Subtracting IGG reads: if you don't use greylists, you can specify the "matched" control for each primary sample, and subtract the IGG reads. If there is a large pileup in the IGG, it will dampen or cancel out the main signal. DiffBind will handle this case as well, including scaling the control reads if the library sequencing depth is mismatched.

When you make your samplesheet, you can specify the appropriate control for each sample (eg Normal IGG Control 1 for Normal 1)

score 0 · Answer 2 · 2020-11-03

If the controls are matched -- IGG Control 1 was done in the same "batch" as Normal 1 -- you can just call peaks over the matched control.

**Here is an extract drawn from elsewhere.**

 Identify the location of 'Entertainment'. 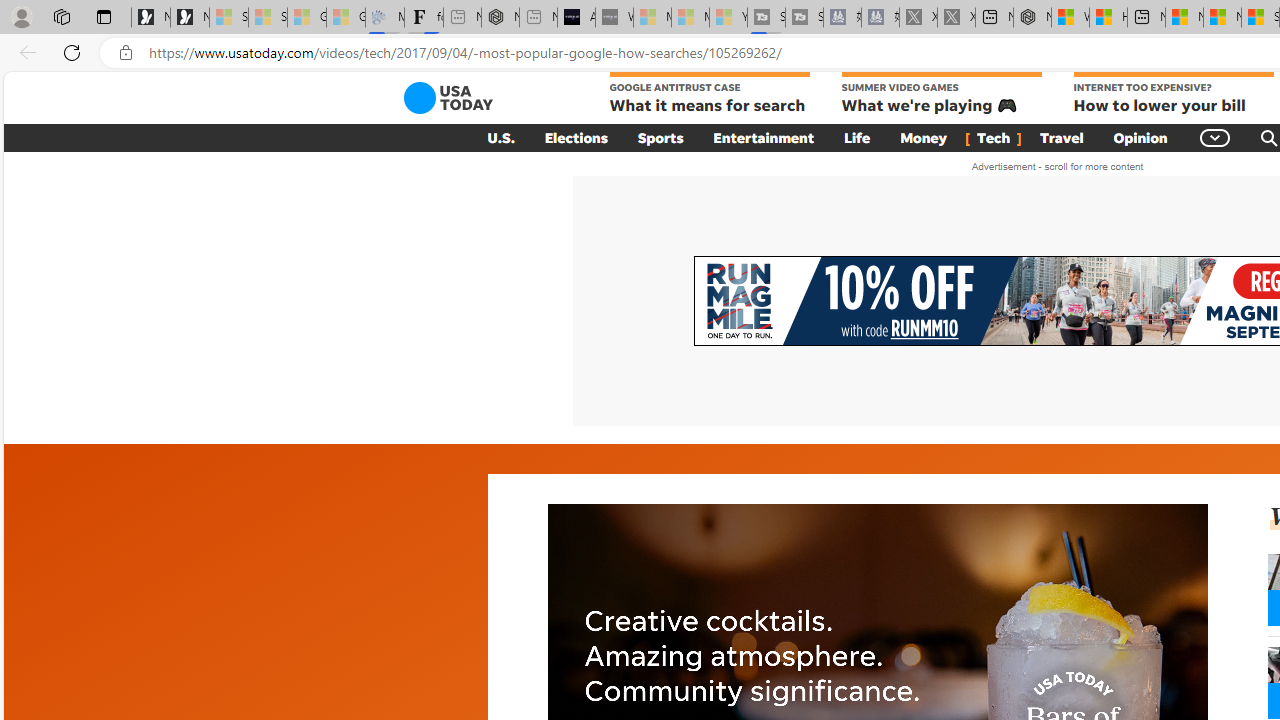
(763, 136).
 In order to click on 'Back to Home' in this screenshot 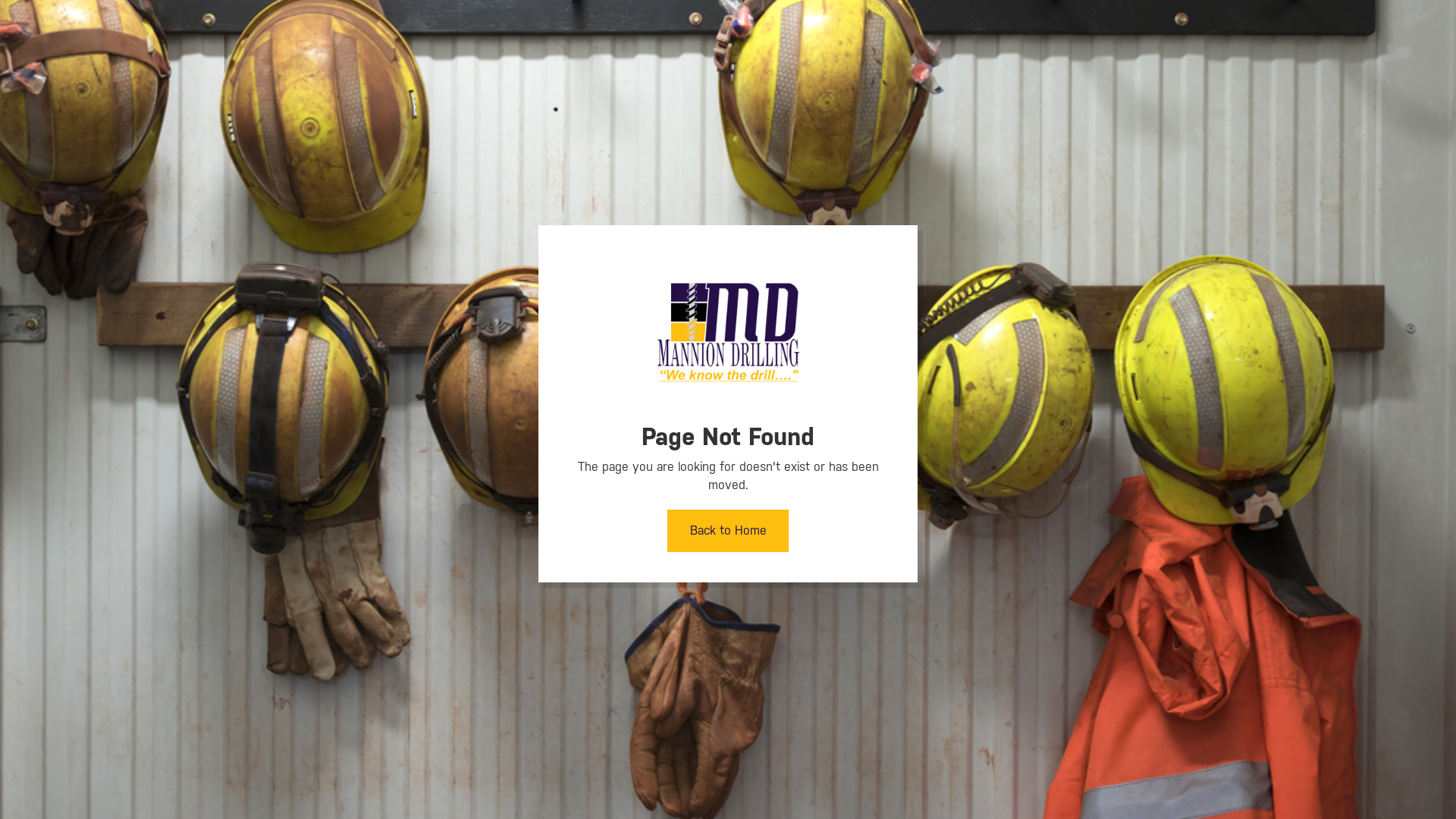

As you are doing a quantitative differential analysis with these data, there's no need to over-think the controls. The peak calling is just a step to identify potential sites of interest, which will only be identified as being differential if the counts consistently differ. I'd be more concerned that you only have two replicates for each condition than getting overly fancy with the IgG controls; if there is much variance in your data, there may not be enough replicates to confidently identify differential sites.

If I were doing this analysis, I'd take the following steps:

Generate greylists from the four IgG samples, and merge them.
Filter reads from the Normal/Treated samples that overlap greylisted regions (as well as ENCODE blacklisted regions if one exists for your reference genome).
Call four sets of peaks (Normal 1/IgG Control 1 etc.)
Form a consensus peakset from the four sets; count overlapping reads
Normalize to background bins over the filtered reads
Perform a differential analysis on this count matrix

A simplified version of the above is to calculate/apply the blacklists/greylists after peak calling and filter peaks instead of reads; this can all be done very straightforwardly in DiffBind once peaks are called with the primary bam files.